Re: Some notes about Param handling with "Oracle style" plpgsql variables

From
Robert Haas
Date:
On Mon, Nov 2, 2009 at 11:31 AM, Tom Lane <tgl@sss.pgh.pa.us> wrote:
>  Another interesting property
> of this approach is that it'd fix the longstanding user complaint
> that constructions like
>        if (TG_OP = 'INSERT' and NEW.foo = 'bar') ...
> fail prematurely.  The executor would never demand the value
> of NEW.foo, and thus not fail, if TG_OP isn't INSERT.

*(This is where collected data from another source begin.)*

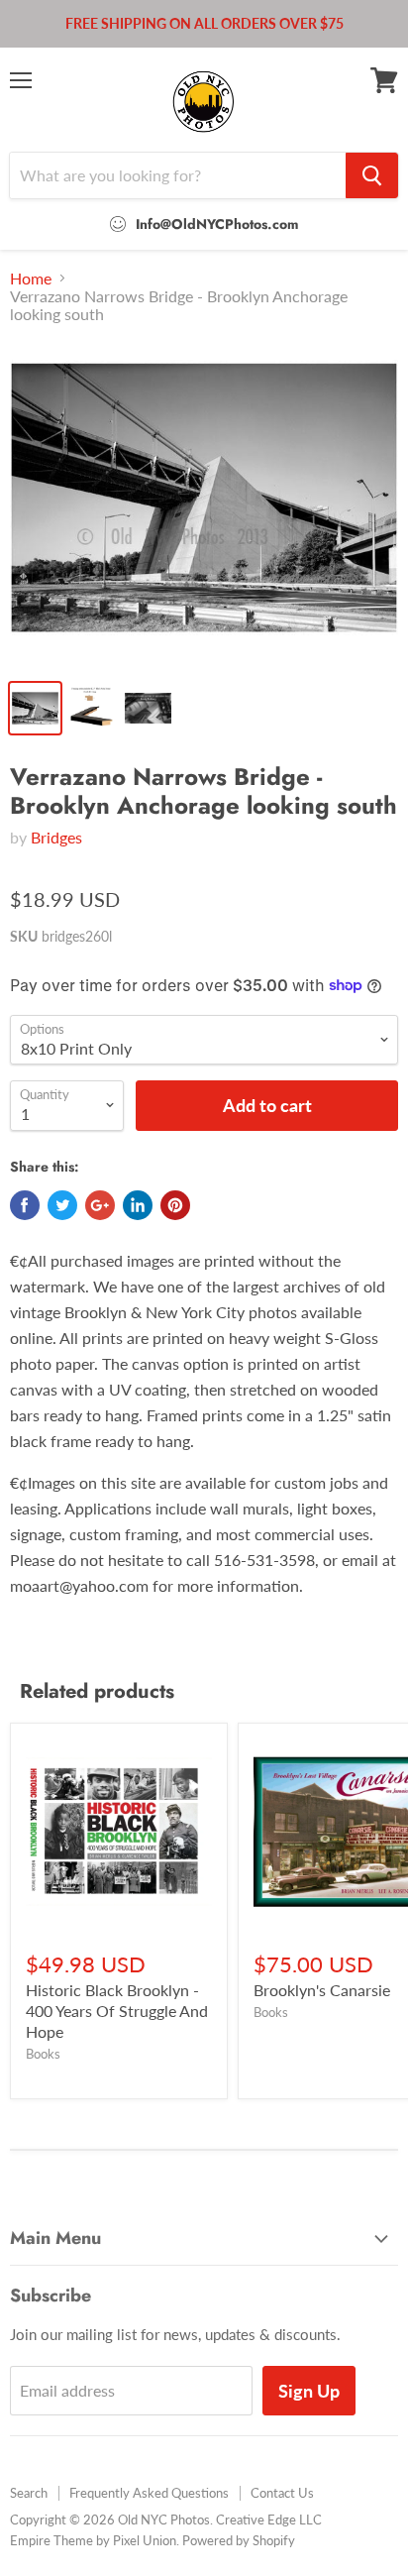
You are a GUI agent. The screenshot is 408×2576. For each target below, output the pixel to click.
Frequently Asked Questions (149, 2493)
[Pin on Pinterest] (175, 1205)
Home (30, 278)
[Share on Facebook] (25, 1205)
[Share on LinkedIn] (138, 1205)
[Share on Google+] (100, 1205)
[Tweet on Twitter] (62, 1205)
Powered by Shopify (238, 2540)
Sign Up (309, 2391)
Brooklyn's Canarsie (322, 1989)
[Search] (372, 175)
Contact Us (282, 2493)
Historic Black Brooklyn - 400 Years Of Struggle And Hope (117, 2010)
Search (29, 2493)
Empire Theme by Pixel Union (93, 2540)
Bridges (56, 837)
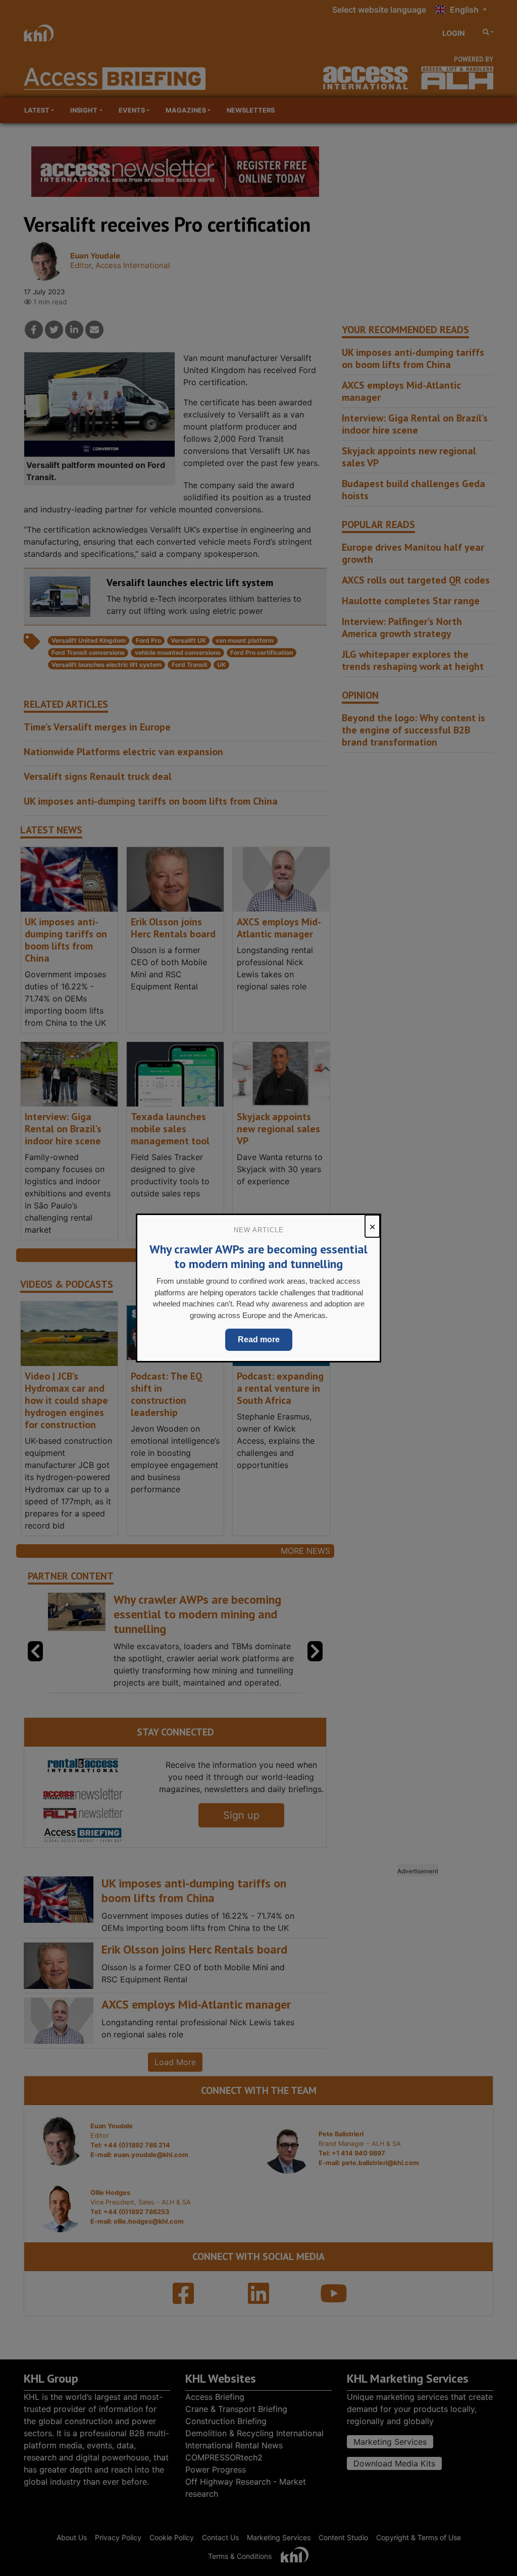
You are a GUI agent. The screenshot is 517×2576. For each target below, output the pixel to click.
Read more (259, 1339)
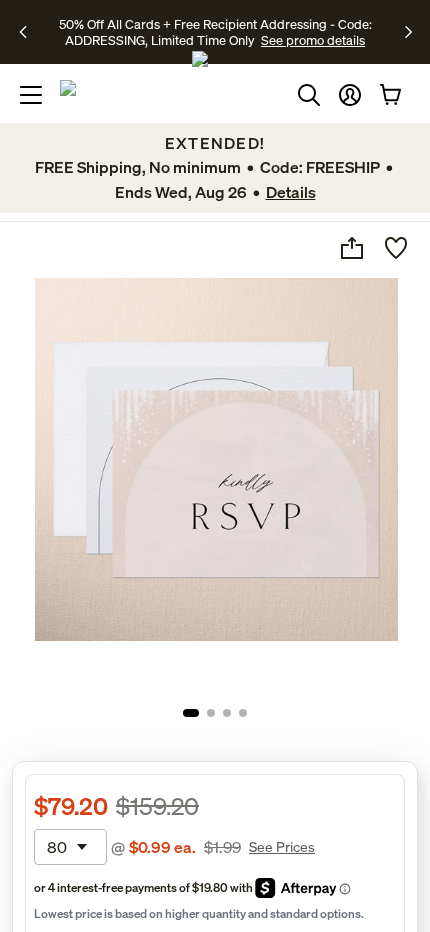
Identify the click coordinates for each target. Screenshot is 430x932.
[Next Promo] (408, 32)
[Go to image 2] (211, 713)
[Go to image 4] (243, 713)
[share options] (352, 248)
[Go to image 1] (191, 713)
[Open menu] (31, 95)
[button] (350, 95)
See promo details (313, 40)
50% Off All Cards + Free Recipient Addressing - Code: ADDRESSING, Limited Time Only (215, 32)
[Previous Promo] (29, 32)
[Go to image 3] (227, 713)
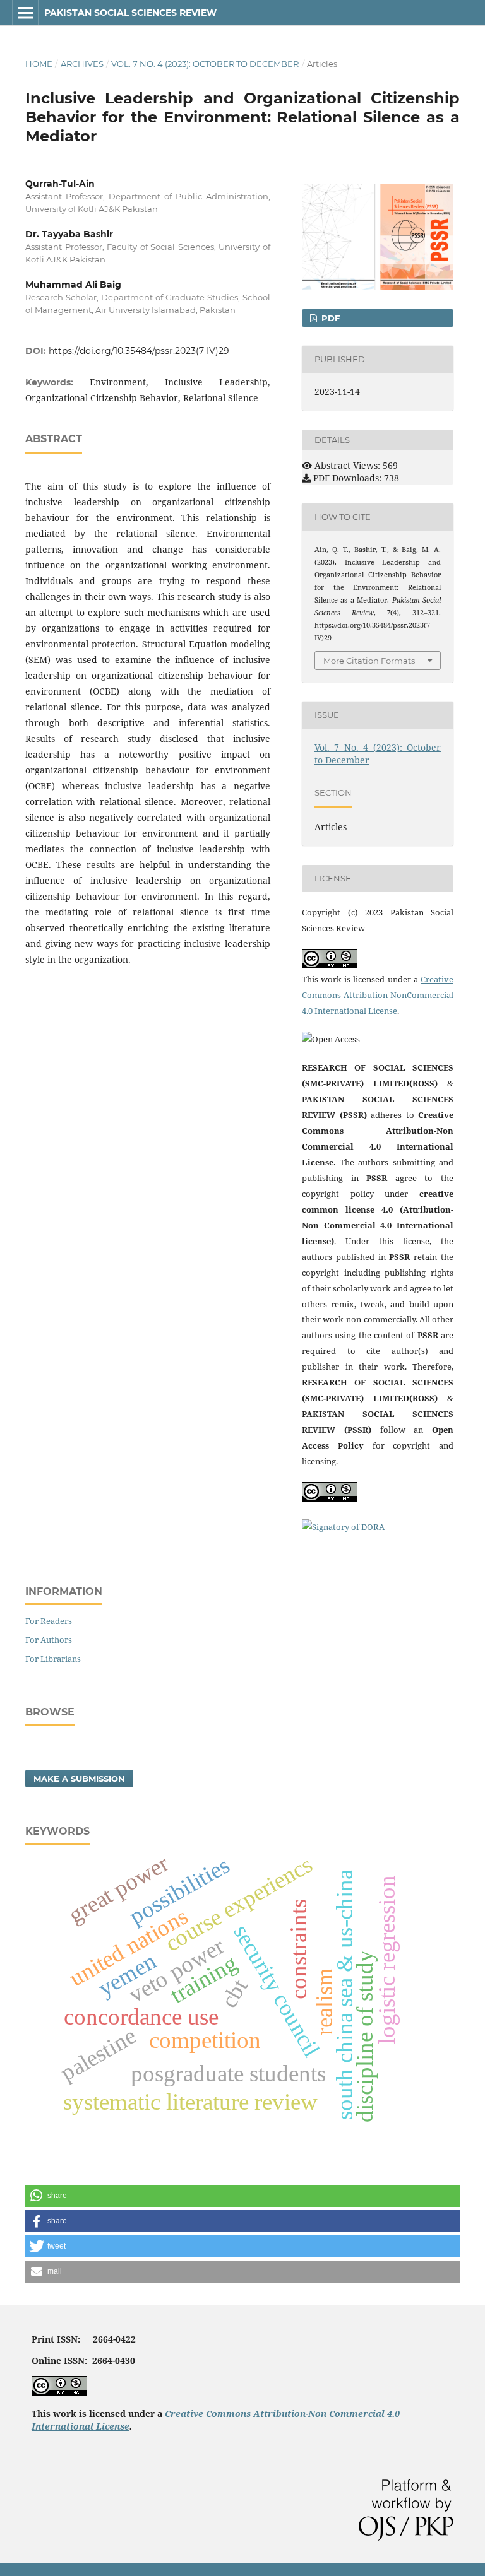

I don't really know enough to comment on the best way to go about this
project overall, but fixing this would be incredibly nice, if it can
be done without too much damage.

...Robert


Re: Some notes about Param handling with "Oracle style" plpgsql variables

From
Pavel Stehule
Date:
2009/11/2 Tom Lane <tgl@sss.pgh.pa.us>:
> One of the interesting properties of Oracle-compatible variable
> references in plpgsql is that the set of variables referenced by a
> given query could change during a forced replan.  For example,
> consider
>
>        declare x int;
>                r record;
>        ...
>        for r in select x,y from tab loop ...
>
> If tab contains a column "x" then the "x" reference in the SELECT
> refers to tab.x; if not, it refers to the plpgsql variable x.
> So when first executing the SELECT we might find that it requires
> a Param reference to the plpgsql variable, and then after a replan
> is forced by ALTER TABLE tab ADD COLUMN x, there is no need for
> the Param anymore.  Or vice versa.
>
> This kinda calls into question whether the Oracle way is actually
> a good idea or not; but my purpose here is not to debate that,
> just to look at what it takes to implement it.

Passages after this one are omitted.